3:     (-inf, floor),
4:     [floor, floor+initial_step),
i+4:   [floor + initial_step * step_multiplier^i, floor + initial_step * step_multiplier^(i+1))
N+4:   [floor + initial_step * step_multiplier^N, +inf)

LINK_VALUE blocks allow nodes to support children that are present in a separate Inspect File.

The Content Index specifies another NAME block whose contents are a unique identifier referring to another Inspect File. Readers are expected to obtain a bundle of (Identifier, File) pairs (through either a directory read or another interface) and they may attempt to follow links by splicing the trees together using the stored identifiers.

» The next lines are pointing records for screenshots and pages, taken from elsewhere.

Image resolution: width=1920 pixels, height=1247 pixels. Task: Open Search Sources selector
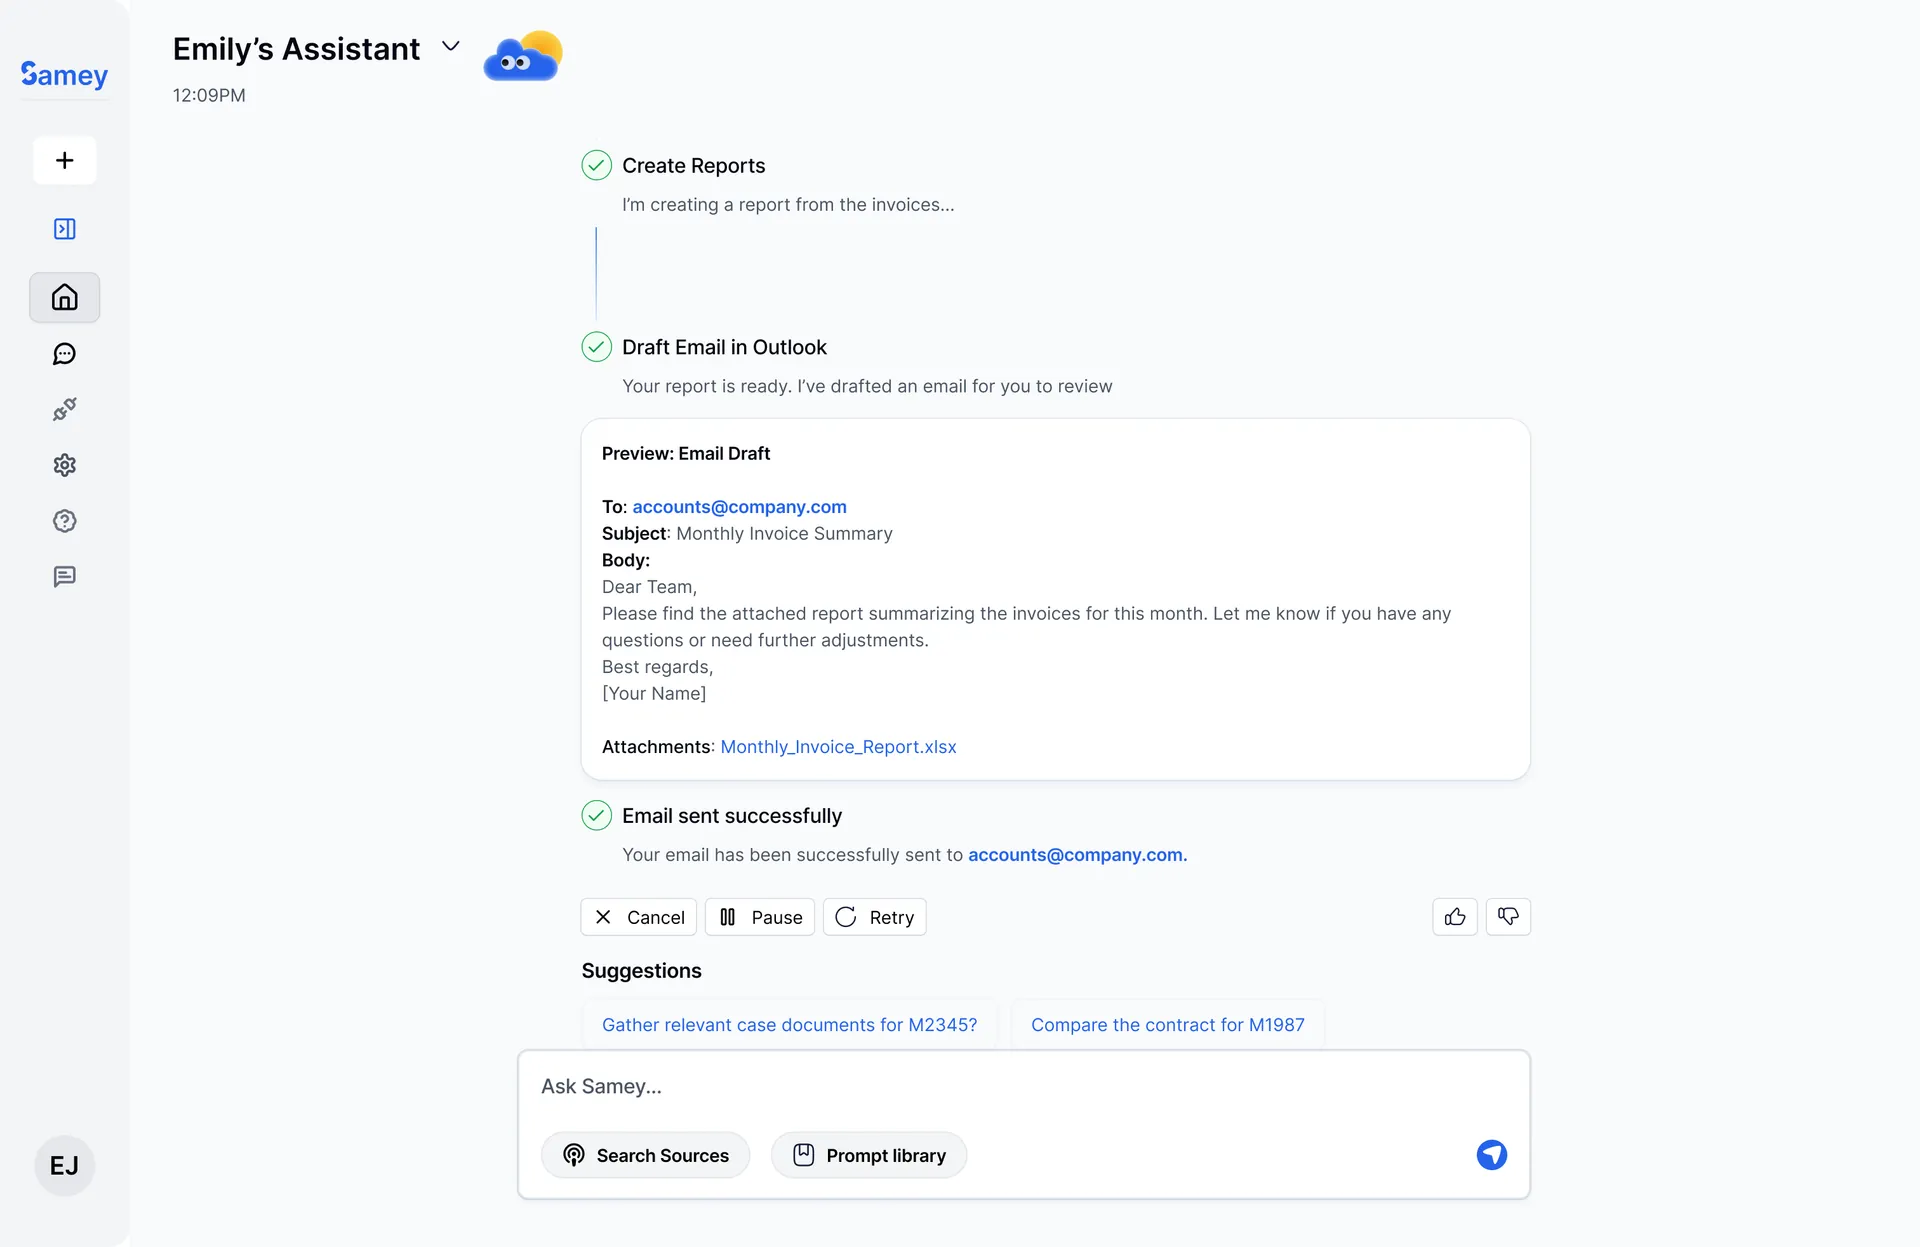click(x=645, y=1155)
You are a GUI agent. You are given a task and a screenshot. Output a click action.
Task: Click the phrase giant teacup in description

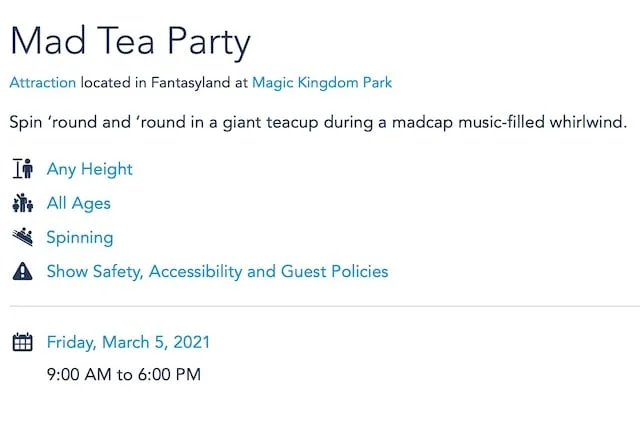point(270,122)
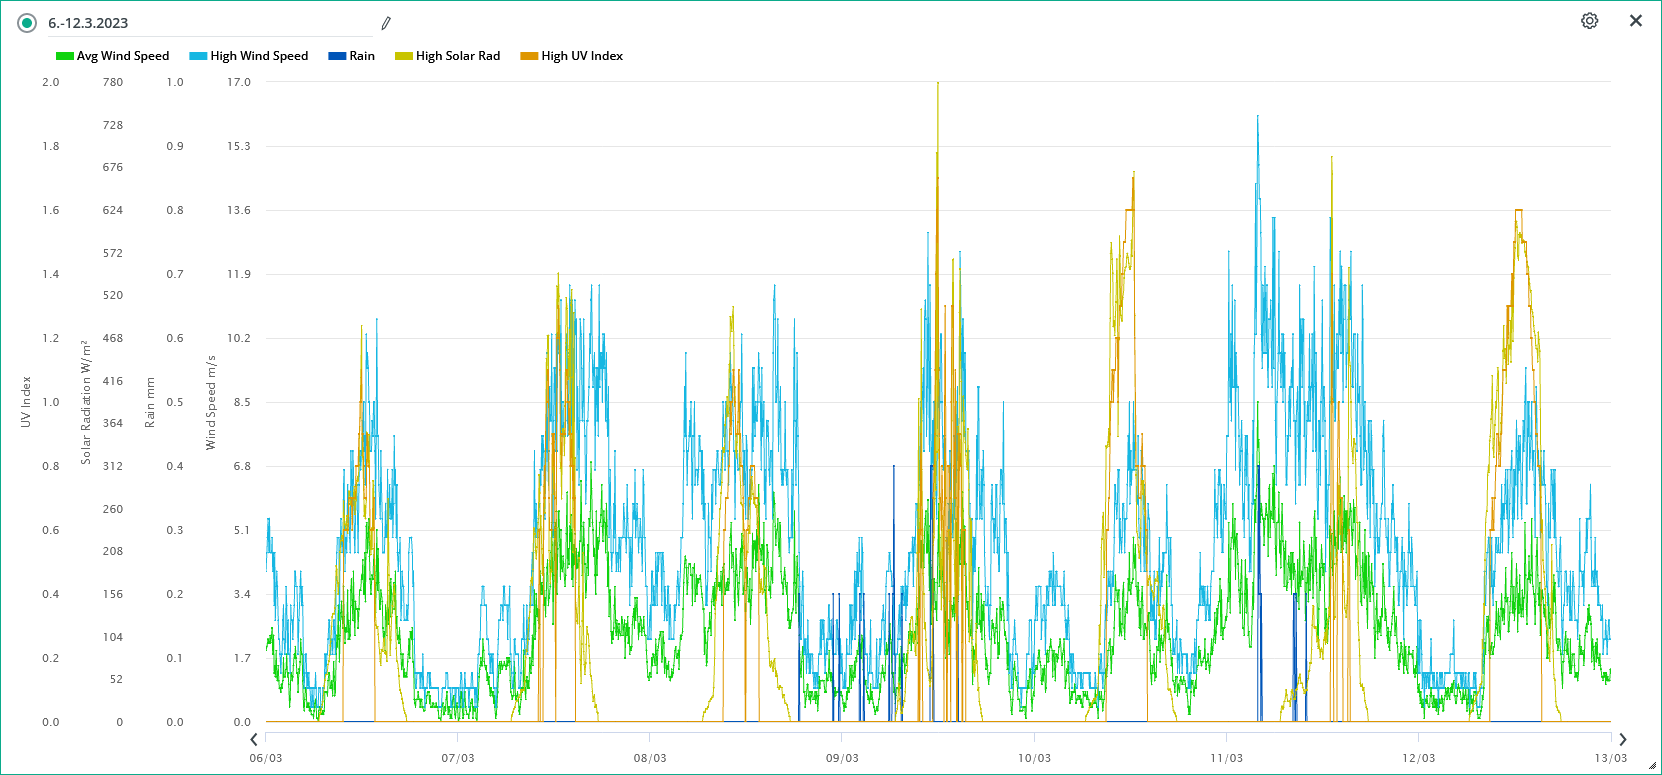This screenshot has height=775, width=1662.
Task: Open chart settings with the gear icon
Action: click(1589, 21)
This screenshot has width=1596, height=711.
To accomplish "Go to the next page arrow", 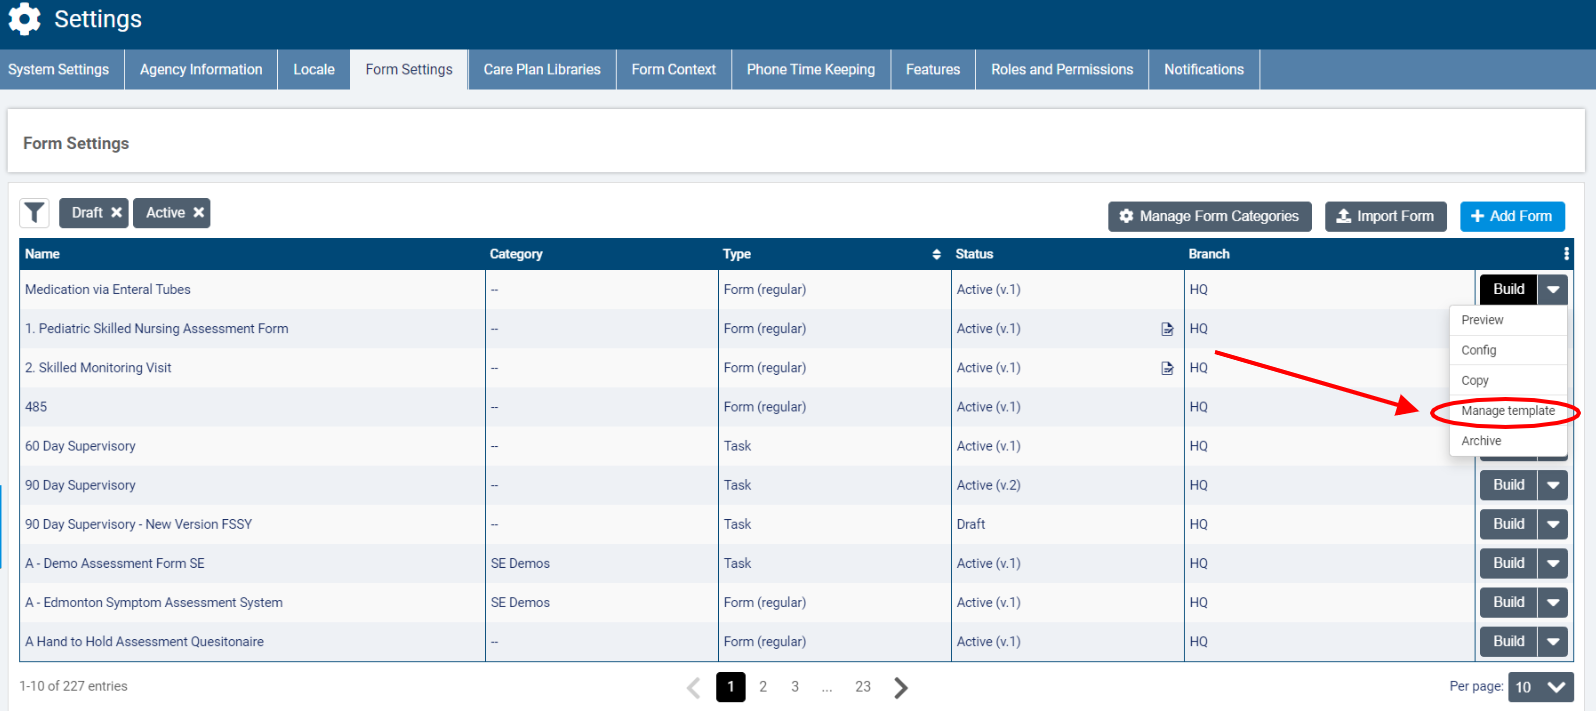I will click(901, 687).
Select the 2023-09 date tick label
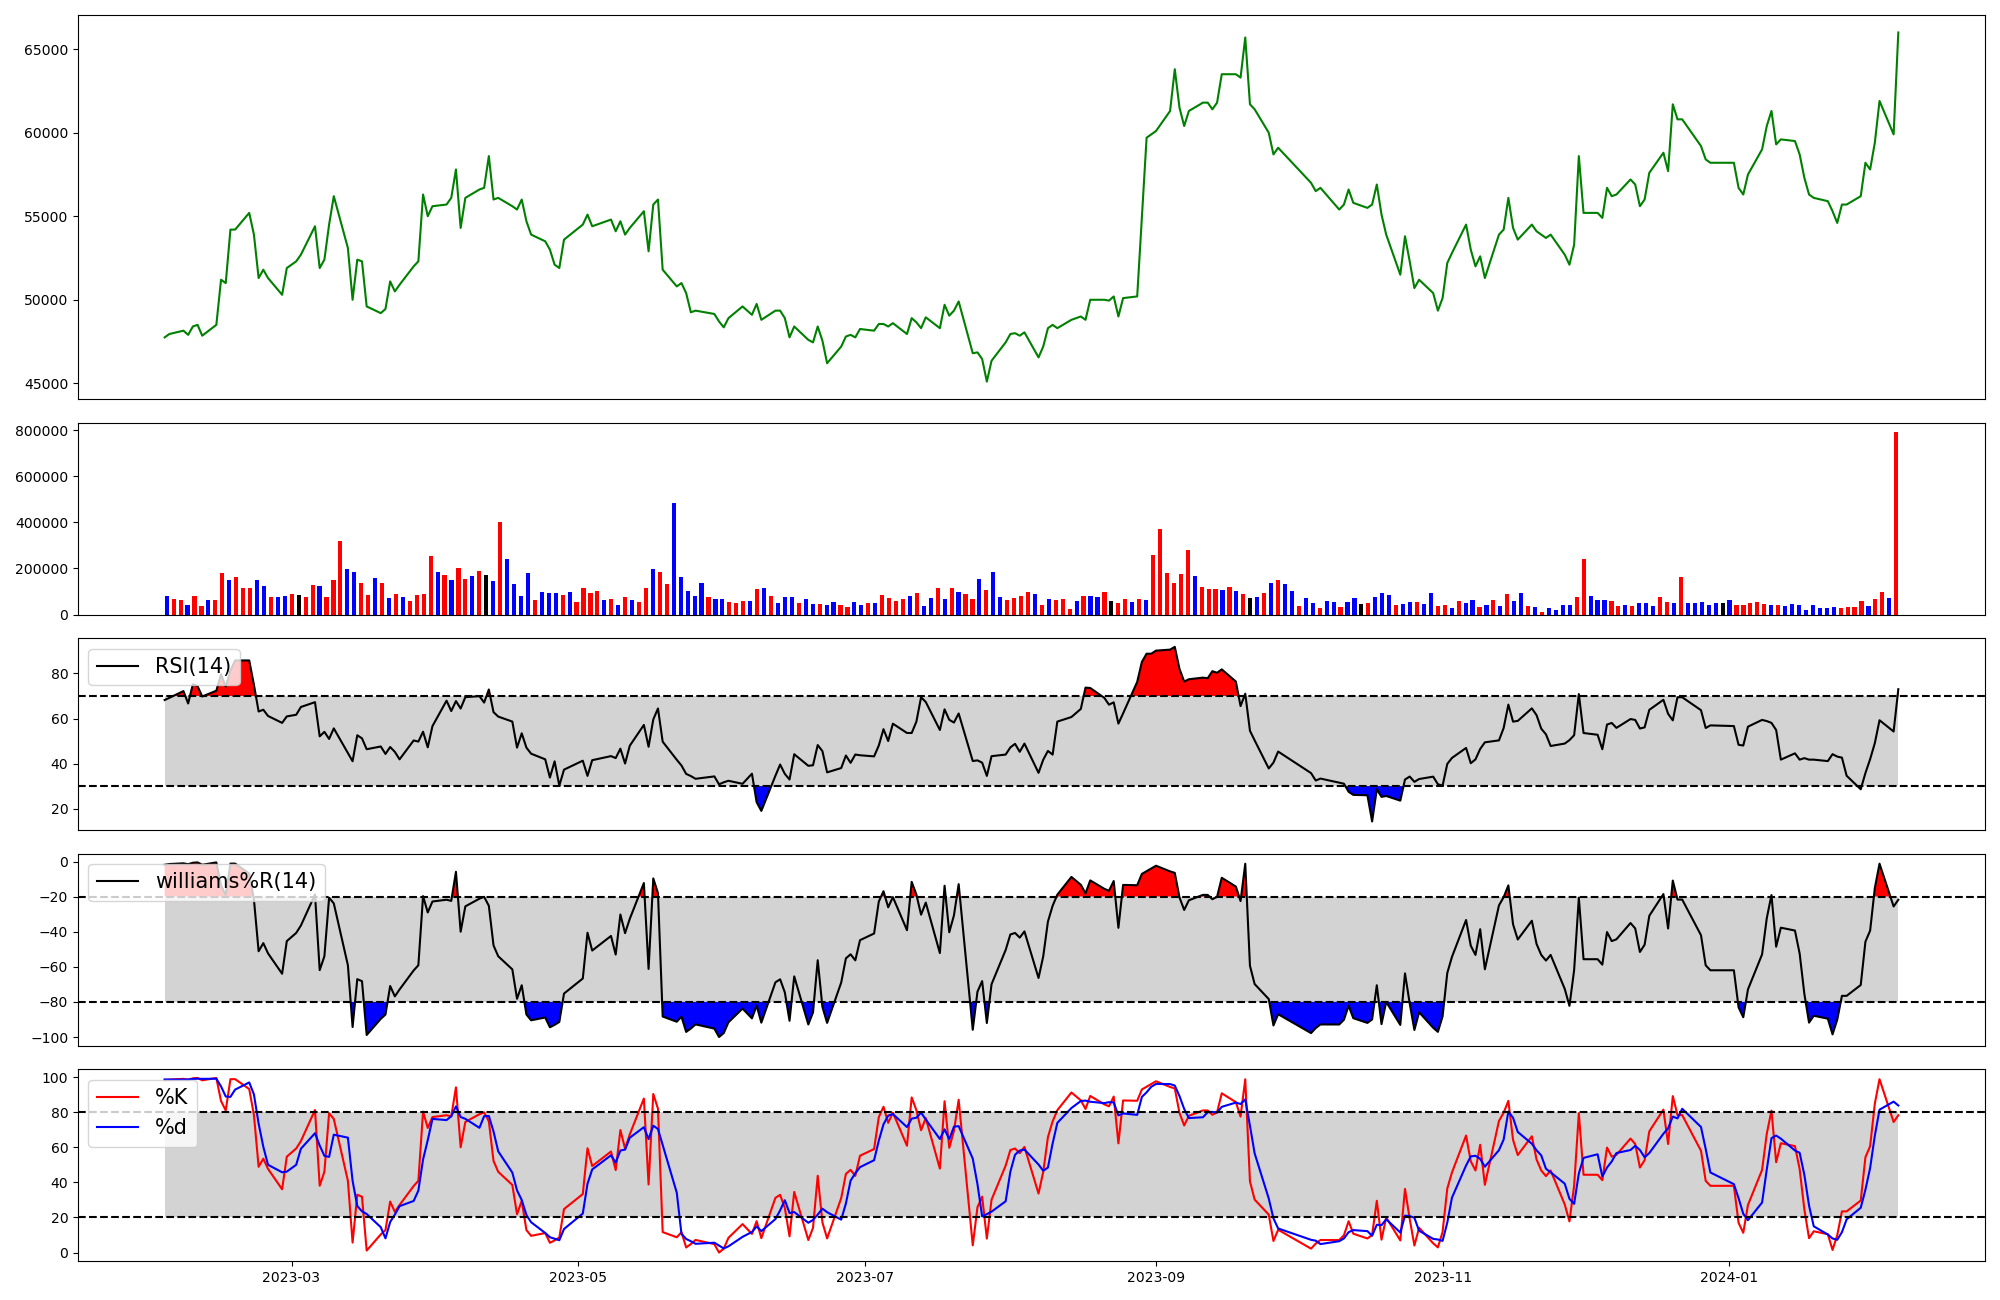Viewport: 2000px width, 1300px height. [x=1156, y=1277]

The Disposition Flags instruct readers on how to splice the trees, as follows:

Enum Value Description
kChildDisposition 0 The hierarchy stored in the linked file should be a child of the LINK_VALUE's parent.
kInlineDisposition 1 The children and properties of the root stored in the linked file should be added to the LINK_VALUE's parent.

For example:

// root.inspect
root:
  int_value = 10
  child = LINK("other.inspect")

// other.inspect
root:
  test = "Hello World"
  next:
    value = 0


// kChildDisposition produces:
root:
  int_value = 10
  child:
    test = "Hello World"
    next:
      value = 0

// kInlineDisposition produces:
root:
  int_value = 10
  test = "Hello World"
  next:
    value = 0

In the event of a collision in child names between a Node and values being added by its inline linked child, precedence is reader defined. Most readers, however, would find it useful to have linked values take precedence so they may override the original values.

Concurrency Control

Writers must use a global version counter so that readers can detect in-flight modifications and modifications between reads without communicating with the writer. This supports single-writer multi-reader concurrency.

The strategy is for writers to increment a global generation counter both when they begin and when they end a write operation.

This is a simple strategy with a significant benefit: between incrementing the version number for beginning and ending a write the writer can perform any number of operations on the buffer without regard for atomicity of data updates.

The main drawback is that reads could be delayed indefinitely due to a frequently updating writer, but readers can have mitigations in place in practice.

Reader Algorithm

Readers use the following algorithm to obtain a consistent snapshot of an Inspect VMO:

  1. Spinlock until the version number is even (no concurrent write),
  2. Copy the entire VMO buffer, and
  3. Check that the version number from the buffer is equal to the version number from step 1.

As long as the version numbers match, the client may read their local copy to construct the shared state. If the version numbers do not match, the client may retry the whole process.

Writer Lock Algorithm

Writers lock an Inspect VMO for modification by doing the following:

atomically_increment(generation_counter, acquire_ordering);

This locks the file against concurrent reads by setting the generation to an odd number. Acquire ordering ensures that loads are not reordered before this change.

Writer Unlock Algorithm

Writers unlock an Inspect VMO following modification by doing the following:

atomically_increment(generation_counter, release_ordering);

Unlock the file allowing concurrent reads by setting the generation to a new even number. Release ordering ensures that writes to the file are visible before the generation count update is visible.